Developed by Ciba in the 1950s and researched for applications such as the treatment of narcolepsy and ADHD; it was dropped from development after the related drug methylphenidate was developed by the same company. Methylphenidate was felt to be the superior drug for treating ADHD due to its shorter duration of action and more predictable pharmacokinetics, and while desoxypipradrol was researched for other applications (such as facilitation of rapid recovery from anesthesia), its development was not continued. However, the hydroxylated derivative pipradrol was introduced as a clinical drug indicated for depression, narcolepsy and cognitive enhancement in organic dementia.

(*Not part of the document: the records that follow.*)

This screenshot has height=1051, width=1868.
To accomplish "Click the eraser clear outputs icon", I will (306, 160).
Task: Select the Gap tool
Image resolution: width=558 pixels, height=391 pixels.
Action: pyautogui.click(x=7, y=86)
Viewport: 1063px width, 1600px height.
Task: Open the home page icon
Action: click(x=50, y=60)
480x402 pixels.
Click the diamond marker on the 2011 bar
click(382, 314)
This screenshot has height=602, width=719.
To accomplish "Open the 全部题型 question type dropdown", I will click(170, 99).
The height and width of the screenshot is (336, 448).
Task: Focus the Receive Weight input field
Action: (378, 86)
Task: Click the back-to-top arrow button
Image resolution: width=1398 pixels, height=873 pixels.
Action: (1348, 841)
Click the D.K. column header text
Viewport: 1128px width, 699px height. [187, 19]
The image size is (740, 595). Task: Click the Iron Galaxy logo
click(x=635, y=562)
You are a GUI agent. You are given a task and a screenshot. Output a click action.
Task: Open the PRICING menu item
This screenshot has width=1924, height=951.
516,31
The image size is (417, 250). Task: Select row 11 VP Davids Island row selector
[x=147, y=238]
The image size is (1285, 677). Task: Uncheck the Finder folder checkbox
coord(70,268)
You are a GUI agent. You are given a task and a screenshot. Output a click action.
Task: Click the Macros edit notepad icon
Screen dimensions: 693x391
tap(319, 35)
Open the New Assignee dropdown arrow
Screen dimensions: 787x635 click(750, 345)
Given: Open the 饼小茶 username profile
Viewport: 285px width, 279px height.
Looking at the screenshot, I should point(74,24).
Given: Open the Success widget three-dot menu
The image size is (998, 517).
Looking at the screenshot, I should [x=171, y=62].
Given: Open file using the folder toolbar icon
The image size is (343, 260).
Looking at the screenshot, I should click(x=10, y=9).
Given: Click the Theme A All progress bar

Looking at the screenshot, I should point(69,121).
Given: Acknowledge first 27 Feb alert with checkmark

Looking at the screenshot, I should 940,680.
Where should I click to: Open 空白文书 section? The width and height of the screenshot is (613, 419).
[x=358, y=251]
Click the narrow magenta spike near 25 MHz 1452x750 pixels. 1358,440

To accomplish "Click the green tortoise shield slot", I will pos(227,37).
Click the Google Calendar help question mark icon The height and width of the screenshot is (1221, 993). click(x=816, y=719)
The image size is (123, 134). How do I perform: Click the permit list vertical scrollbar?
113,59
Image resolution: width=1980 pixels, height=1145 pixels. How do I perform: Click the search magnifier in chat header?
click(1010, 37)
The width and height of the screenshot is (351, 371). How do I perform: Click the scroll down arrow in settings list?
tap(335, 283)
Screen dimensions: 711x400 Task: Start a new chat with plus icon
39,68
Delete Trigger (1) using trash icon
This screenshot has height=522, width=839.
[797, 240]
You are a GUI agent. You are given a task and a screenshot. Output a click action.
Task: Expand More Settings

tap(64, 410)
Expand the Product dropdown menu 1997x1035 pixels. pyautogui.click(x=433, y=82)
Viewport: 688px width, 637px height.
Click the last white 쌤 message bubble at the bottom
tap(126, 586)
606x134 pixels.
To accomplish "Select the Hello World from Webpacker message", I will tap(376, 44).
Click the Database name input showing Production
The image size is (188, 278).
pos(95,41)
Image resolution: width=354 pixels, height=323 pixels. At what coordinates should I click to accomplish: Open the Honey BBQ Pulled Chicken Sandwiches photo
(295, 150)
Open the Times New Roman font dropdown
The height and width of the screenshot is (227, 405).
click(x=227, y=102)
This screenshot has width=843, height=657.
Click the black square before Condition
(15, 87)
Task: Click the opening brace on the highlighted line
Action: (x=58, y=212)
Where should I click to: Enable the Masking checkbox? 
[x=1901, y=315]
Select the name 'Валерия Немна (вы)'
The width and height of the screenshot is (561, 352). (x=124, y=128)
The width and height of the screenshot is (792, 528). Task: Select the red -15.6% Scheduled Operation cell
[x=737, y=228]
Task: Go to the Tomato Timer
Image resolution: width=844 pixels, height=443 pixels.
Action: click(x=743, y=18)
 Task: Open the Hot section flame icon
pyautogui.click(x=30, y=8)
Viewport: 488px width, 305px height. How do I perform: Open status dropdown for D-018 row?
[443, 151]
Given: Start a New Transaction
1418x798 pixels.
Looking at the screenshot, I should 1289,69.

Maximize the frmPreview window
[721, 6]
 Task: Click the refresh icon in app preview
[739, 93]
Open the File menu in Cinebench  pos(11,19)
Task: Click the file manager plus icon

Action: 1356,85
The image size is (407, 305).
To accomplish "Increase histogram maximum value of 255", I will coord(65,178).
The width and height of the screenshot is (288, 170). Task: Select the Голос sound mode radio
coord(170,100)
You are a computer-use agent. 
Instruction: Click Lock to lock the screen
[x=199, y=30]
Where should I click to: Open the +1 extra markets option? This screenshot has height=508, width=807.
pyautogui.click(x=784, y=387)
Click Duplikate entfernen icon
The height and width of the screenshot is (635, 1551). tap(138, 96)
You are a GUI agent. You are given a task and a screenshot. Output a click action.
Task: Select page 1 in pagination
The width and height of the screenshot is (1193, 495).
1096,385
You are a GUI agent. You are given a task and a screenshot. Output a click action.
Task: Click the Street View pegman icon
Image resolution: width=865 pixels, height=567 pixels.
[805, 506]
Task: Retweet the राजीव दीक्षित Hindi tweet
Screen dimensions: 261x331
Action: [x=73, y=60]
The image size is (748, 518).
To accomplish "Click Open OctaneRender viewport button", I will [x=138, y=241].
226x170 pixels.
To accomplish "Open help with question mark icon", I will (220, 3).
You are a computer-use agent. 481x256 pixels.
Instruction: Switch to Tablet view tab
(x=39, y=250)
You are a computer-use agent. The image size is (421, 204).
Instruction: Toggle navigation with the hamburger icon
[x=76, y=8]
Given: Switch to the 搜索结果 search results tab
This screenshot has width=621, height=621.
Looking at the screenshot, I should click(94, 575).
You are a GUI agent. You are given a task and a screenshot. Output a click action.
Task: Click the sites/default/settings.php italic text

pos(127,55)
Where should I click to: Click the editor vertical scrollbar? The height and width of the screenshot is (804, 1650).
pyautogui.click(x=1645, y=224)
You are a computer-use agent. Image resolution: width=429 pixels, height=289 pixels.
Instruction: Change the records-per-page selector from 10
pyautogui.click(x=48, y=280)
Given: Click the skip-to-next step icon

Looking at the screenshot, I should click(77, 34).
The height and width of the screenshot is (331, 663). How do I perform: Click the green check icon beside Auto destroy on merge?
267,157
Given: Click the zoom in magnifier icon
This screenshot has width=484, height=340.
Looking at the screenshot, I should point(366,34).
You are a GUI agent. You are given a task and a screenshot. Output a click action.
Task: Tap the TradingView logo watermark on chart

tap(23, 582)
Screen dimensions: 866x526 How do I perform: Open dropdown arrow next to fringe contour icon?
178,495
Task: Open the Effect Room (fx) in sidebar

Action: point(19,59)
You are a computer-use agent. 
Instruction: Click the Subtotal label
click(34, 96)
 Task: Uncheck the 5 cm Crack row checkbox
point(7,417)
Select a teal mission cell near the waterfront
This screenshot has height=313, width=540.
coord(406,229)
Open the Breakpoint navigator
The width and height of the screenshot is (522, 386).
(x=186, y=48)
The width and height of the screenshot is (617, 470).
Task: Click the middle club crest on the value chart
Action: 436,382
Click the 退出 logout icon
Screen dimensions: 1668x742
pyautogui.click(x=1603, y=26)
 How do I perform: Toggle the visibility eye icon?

As with methylphenidate and pipradol, it is thought to act as a norepinephrine-dopamine reuptake inhibitor (NDRI), . Of these three piperidines, it is noteworthy that desoxypipradrol has the longest elimination half-life, as it is a highly lipophilic molecule lacking polar functional groups that are typically targeted by metabolic enzymes, giving it an unusually long duration of action when compared to most stimulants. This property combined with its ultra-high potency (starting at 2mg) has given this compound a reputation for being extremely dangerous when abused or mishandled.
Desoxypipradol is a synthetic stimulant of the substituted piperidine class. It contains a substituted phenethylamine skeleton with an additional phenyl ring bound to Rα. The terminal amino group of the phenethylamine chain is incorporated into a piperidine ring. As a result of lacking polar functional groups it is a highly lipophilic molecule, giving it an extremely long-lasting multi-day duration of action that is rarely observed in stimulant drugs — notably with the exception of MDPV.
Desoxypipradol primarily acts as a norepinephrine-dopamine reuptake inhibitor (NDRI). but one with an unusually high potency, extreme duration and unpredictable dose-response for a stimulant drug. These risks likely owe themselves to its abnormally high lipophilicity and long elimination half-life, which among other things likely increases the relative risk it has in triggering states of stimulant psychosis when abused, with which it has been demonstrated in humans to be an uncommonly low threshold.